* _Text_:
For the composition of the image group, the natural image with a view similar to the PC images is required. For PC images, freedom of view is supported by controlling the virtual camera’s parameters. However, there are limitations related to capturing a natural image with the desired view. For example, the view and color of a natural image may vary significantly according to capturing environmental conditions, e.g., location, time, and weather. Considering such limitations, it is recommended to acquire natural images together with PC data to match the natural and PC images as closely as possible. The difference between the generated PC and the natural images can be moderated through post-processing techniques, e.g., color calibration.

3.2 Objective Quality Assessment

The processing sequence of the framework for objective VQA goes as follows: (1) generation of PC images from PC data; (2) post-processing by image alignment process; (3) evaluation in terms of objective VQA metrics. To this end, first, PC images are created through the projection of PC data in virtual 3D space. The screen view similarity between the PC image and the corresponding natural image can be increased by adjusting the virtual camera’s parameters during the projection process. In the PC image projected through the virtual camera parameter adjustment it is difficult to accurately reflect the various camera information of the natural image view. In particular, the natural image view may include a wider area, e.g., the background, than the PC image view. The difference in co-located information caused by the discrepancy between the two images can significantly reduce the accuracy of the VQA. However, postprocessing techniques, e.g., image alignment and color calibration, can reduce the differences between images. For postprocessing, the proposed objective PC VQA framework includes an image alignment process (Figure 3).

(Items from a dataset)
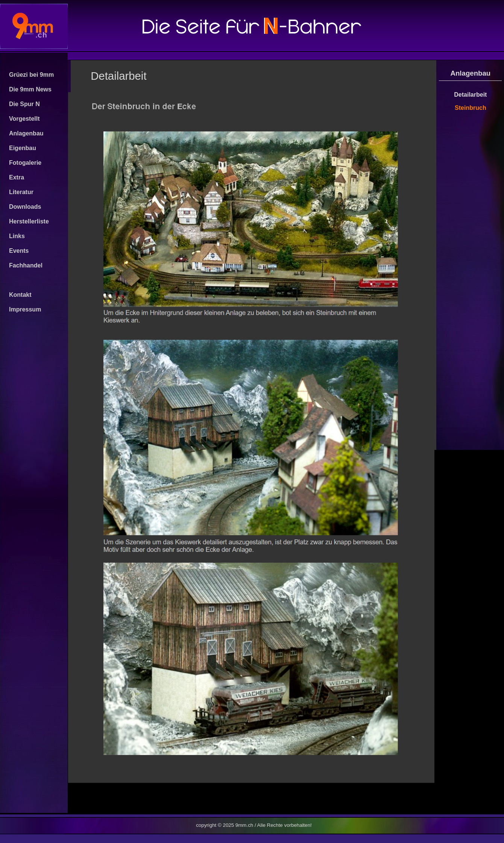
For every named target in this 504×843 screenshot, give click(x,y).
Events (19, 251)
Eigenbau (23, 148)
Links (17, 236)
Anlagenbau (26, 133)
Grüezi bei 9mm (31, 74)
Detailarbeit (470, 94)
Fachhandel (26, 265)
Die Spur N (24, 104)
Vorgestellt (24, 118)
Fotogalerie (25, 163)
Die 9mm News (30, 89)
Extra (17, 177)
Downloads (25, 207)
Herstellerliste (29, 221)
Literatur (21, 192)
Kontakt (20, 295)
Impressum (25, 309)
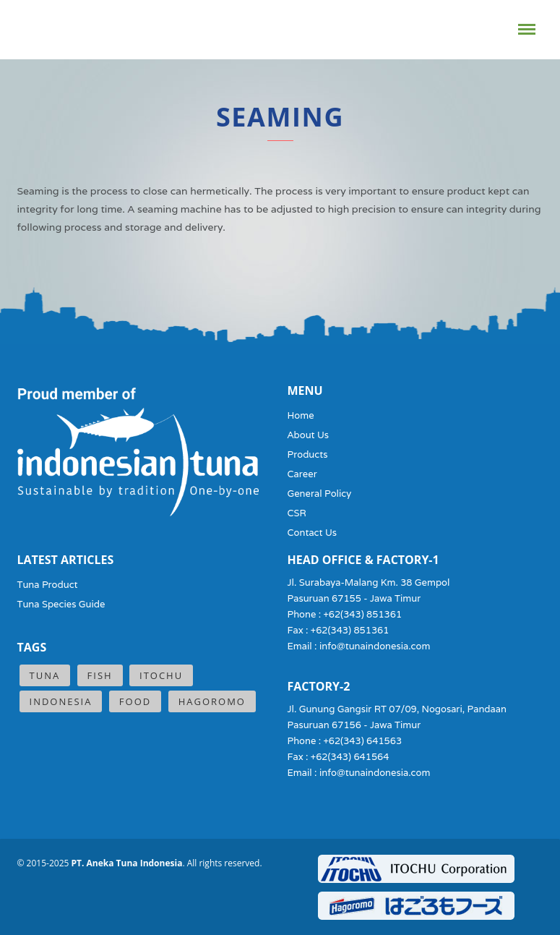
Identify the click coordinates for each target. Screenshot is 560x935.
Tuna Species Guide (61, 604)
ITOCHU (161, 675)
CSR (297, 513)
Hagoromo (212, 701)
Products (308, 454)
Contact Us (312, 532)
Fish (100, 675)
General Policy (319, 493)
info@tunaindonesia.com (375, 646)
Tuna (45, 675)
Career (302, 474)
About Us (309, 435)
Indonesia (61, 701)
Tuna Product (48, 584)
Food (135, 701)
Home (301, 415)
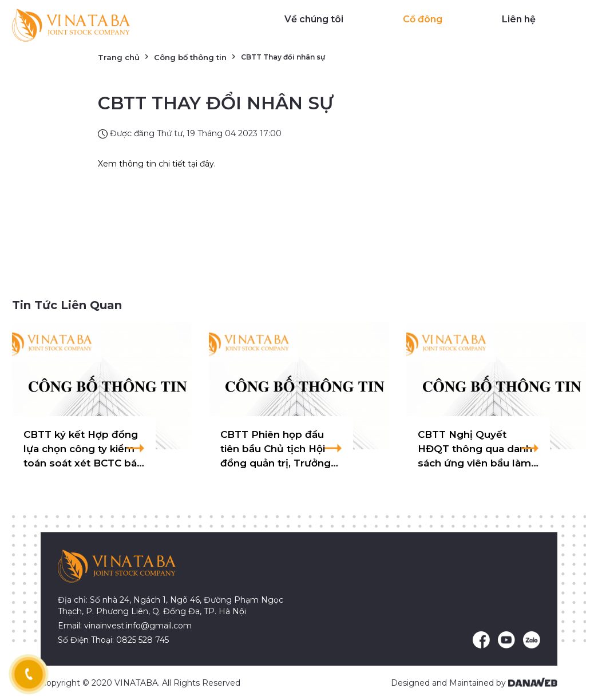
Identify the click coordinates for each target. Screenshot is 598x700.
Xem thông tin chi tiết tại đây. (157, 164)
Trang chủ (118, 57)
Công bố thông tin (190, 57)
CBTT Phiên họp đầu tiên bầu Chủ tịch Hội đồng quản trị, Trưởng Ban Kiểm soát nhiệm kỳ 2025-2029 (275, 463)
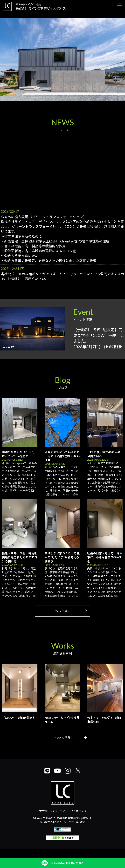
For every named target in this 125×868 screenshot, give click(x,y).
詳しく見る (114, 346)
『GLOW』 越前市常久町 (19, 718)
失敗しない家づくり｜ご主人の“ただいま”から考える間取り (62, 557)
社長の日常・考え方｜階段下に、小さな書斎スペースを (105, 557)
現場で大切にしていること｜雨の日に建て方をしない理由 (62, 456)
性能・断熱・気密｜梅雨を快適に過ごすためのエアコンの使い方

* _Written request_: Write out the whole passage above on PC image quality assessment again, word for word.

* _Complete output_:
For the composition of the image group, the natural image with a view similar to the PC images is required. For PC images, freedom of view is supported by controlling the virtual camera’s parameters. However, there are limitations related to capturing a natural image with the desired view. For example, the view and color of a natural image may vary significantly according to capturing environmental conditions, e.g., location, time, and weather. Considering such limitations, it is recommended to acquire natural images together with PC data to match the natural and PC images as closely as possible. The difference between the generated PC and the natural images can be moderated through post-processing techniques, e.g., color calibration.

3.2 Objective Quality Assessment

The processing sequence of the framework for objective VQA goes as follows: (1) generation of PC images from PC data; (2) post-processing by image alignment process; (3) evaluation in terms of objective VQA metrics. To this end, first, PC images are created through the projection of PC data in virtual 3D space. The screen view similarity between the PC image and the corresponding natural image can be increased by adjusting the virtual camera’s parameters during the projection process. In the PC image projected through the virtual camera parameter adjustment it is difficult to accurately reflect the various camera information of the natural image view. In particular, the natural image view may include a wider area, e.g., the background, than the PC image view. The difference in co-located information caused by the discrepancy between the two images can significantly reduce the accuracy of the VQA. However, postprocessing techniques, e.g., image alignment and color calibration, can reduce the differences between images. For postprocessing, the proposed objective PC VQA framework includes an image alignment process (Figure 3).